• GOAL OF THE EXERCISE: In the records below, find the line that contains "Image resolution: width=532", then transcribe it and every later line exactly, stopping at the final line.

• EXERCISE DATA:
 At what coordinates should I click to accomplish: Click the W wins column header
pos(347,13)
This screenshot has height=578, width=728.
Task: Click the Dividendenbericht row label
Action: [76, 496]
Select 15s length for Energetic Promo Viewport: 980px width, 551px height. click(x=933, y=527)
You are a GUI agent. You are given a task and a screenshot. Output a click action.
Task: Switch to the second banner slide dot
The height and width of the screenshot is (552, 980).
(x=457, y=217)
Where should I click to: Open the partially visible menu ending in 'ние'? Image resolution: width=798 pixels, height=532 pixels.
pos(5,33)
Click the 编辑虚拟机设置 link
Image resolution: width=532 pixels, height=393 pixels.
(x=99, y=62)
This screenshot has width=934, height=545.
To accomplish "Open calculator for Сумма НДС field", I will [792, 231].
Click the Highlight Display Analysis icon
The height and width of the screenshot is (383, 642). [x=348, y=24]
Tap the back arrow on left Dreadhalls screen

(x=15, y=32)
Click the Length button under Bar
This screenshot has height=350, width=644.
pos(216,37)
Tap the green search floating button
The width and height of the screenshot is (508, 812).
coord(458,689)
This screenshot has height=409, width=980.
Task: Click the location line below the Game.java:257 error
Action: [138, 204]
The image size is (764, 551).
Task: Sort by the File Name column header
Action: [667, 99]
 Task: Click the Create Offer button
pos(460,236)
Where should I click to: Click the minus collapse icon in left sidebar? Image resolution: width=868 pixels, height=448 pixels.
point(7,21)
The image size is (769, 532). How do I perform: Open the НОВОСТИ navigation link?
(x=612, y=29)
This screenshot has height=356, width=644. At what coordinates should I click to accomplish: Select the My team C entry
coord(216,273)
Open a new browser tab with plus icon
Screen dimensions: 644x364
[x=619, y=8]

• RESPONSE TO THIS EXERCISE:
Image resolution: width=532 pixels, height=393 pixels.
(x=99, y=62)
This screenshot has width=934, height=545.
To accomplish "Open calculator for Сумма НДС field", I will [792, 231].
Click the Highlight Display Analysis icon
The height and width of the screenshot is (383, 642). [x=348, y=24]
Tap the back arrow on left Dreadhalls screen

(x=15, y=32)
Click the Length button under Bar
This screenshot has height=350, width=644.
pos(216,37)
Tap the green search floating button
The width and height of the screenshot is (508, 812).
coord(458,689)
This screenshot has height=409, width=980.
Task: Click the location line below the Game.java:257 error
Action: [138, 204]
The image size is (764, 551).
Task: Sort by the File Name column header
Action: [667, 99]
 Task: Click the Create Offer button
pos(460,236)
Where should I click to: Click the minus collapse icon in left sidebar? Image resolution: width=868 pixels, height=448 pixels.
point(7,21)
The image size is (769, 532). How do I perform: Open the НОВОСТИ navigation link?
(x=612, y=29)
This screenshot has height=356, width=644. At what coordinates should I click to accomplish: Select the My team C entry
coord(216,273)
Open a new browser tab with plus icon
Screen dimensions: 644x364
[x=619, y=8]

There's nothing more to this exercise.